Tarefas solicitadas:
A. Reescreva em forma de lista o parágrafo do texto sobre o filme de Gibson que começa com "O diferencial, neste caso", mantendo os fatos principais.
B. Dê continuidade ao texto sobre o filme de Gibson, apresentado abaixo, a partir do ponto em que ele termina.

Documento:
# # # #
O diferencial, neste caso, é o extremo realismo que Gibson colocou no filme. Os personagens falam latim e aramaico - tirando aquela sensação estranha de ver Jesus falando inglês, ou português. O Cristo interpretado por Jim Caviezel, ainda no meio dos suplícios aos quais é submetido, está irreconhecível, ao contrário dos Cristos mais açucarados que vieram antes dele. A violência é brutal e chocante, mas não gratuita: na visão de Gibson, influenciado pela doutrina católica, cada pecado, por menor que seja, é como uma chicotada, uma cusparada, um espinho da coroa ou uma martelada nos cravos que uniram o corpo de Cristo à cruz. No entanto, a mensagem do filme não é de ódio: prestes a morrer, Jesus pede ao Pai que perdoe os seus algozes; intercaladas às cenas da paixão vemos partes da Última Ceia, e do Sermão da Montanha (onde Jesus diz "amai vossos inimigos"), além do episódio em que Maria Madalena (Monica Bellucci) quase é apedrejada. A relação entre Jesus e sua mãe também é muito explorada, de modo comovente.
# # # #
Dados fornecidos:
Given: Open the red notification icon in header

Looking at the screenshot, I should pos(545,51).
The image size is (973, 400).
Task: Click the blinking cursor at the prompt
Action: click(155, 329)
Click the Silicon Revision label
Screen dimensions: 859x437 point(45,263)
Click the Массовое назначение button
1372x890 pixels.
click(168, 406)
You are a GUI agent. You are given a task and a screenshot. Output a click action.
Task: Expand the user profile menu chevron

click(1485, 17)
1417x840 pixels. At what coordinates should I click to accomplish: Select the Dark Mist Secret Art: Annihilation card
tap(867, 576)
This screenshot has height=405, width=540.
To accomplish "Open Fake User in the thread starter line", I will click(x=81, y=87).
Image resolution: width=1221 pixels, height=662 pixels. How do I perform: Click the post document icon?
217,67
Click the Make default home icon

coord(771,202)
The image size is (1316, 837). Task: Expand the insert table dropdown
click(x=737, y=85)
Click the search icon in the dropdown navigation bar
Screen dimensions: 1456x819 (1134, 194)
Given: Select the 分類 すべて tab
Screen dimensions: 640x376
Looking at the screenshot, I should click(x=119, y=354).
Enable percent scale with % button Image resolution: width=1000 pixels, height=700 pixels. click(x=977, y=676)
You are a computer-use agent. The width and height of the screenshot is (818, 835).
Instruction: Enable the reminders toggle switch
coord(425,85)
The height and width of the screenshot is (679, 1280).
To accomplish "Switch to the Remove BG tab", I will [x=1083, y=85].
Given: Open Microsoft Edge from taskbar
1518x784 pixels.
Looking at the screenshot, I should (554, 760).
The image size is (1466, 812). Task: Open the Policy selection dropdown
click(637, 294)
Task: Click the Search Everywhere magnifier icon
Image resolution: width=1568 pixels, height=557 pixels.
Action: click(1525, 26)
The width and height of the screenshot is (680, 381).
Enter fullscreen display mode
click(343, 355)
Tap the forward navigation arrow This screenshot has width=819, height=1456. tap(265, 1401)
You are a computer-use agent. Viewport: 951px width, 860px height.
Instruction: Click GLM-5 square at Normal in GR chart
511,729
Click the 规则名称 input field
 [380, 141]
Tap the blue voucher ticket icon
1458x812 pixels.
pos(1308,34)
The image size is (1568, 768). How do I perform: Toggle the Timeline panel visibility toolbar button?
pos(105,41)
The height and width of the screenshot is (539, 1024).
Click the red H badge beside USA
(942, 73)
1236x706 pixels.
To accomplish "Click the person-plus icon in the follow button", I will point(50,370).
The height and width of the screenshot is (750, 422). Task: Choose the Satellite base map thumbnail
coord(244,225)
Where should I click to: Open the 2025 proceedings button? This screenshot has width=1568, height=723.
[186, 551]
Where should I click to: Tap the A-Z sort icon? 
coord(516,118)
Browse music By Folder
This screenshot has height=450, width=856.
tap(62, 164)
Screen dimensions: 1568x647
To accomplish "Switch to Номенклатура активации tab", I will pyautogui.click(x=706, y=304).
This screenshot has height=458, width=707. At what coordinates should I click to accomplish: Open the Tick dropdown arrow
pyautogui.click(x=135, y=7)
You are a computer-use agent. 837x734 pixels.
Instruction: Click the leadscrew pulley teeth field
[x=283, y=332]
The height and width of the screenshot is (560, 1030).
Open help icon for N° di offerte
# # # #
Conjunto de respostas:
A.
- O diferencial do filme é o extremo realismo dado por Gibson.
- Os personagens falam latim e aramaico.
- O Cristo de Jim Caviezel fica irreconhecível durante os suplícios, ao contrário dos Cristos mais açucarados anteriores.
- A violência é brutal e chocante, mas não gratuita: para Gibson, influenciado pela doutrina católica, cada pecado equivale a uma chicotada, uma cusparada, um espinho da coroa ou uma martelada nos cravos.
- A mensagem não é de ódio: prestes a morrer, Jesus pede ao Pai que perdoe seus algozes.
- Cenas da Última Ceia, do Sermão da Montanha e do quase apedrejamento de Maria Madalena (Monica Bellucci) aparecem intercaladas à paixão.
- A relação entre Jesus e sua mãe é explorada de modo comovente.

B.
A fotografia de Caleb Deschanel se inspirou nos quadros do renascentista Caravaggio, e nas cenas em local fechado percebe-se a influência do pintor italiano, que joga com a luz penetrando na escuridão. A iconografia cristã também influenciou na própria representação da crucifixão: embora na realidade os condenados carregassem apenas a trave horizontal da cruz, amarrada nos braços (como os dois ladrões no filme), e os pregos atravessassem os pulsos, e não a palma das mãos, Gibson preferiu uma abordagem clássica, com Cristo pregado pelas mãos e levando a cruz inteira às costas. Mas o maior motivo de discussão em relação ao filme é seu suposto anti-semitismo (leia nossa matéria especial para saber mais). É muito improvável que A Paixão de Cristo provoque alguma conversão na platéia, mas, para quem já é cristão, o filme será uma experiência e tanto. (Resenha por Marcio Antonio Campos)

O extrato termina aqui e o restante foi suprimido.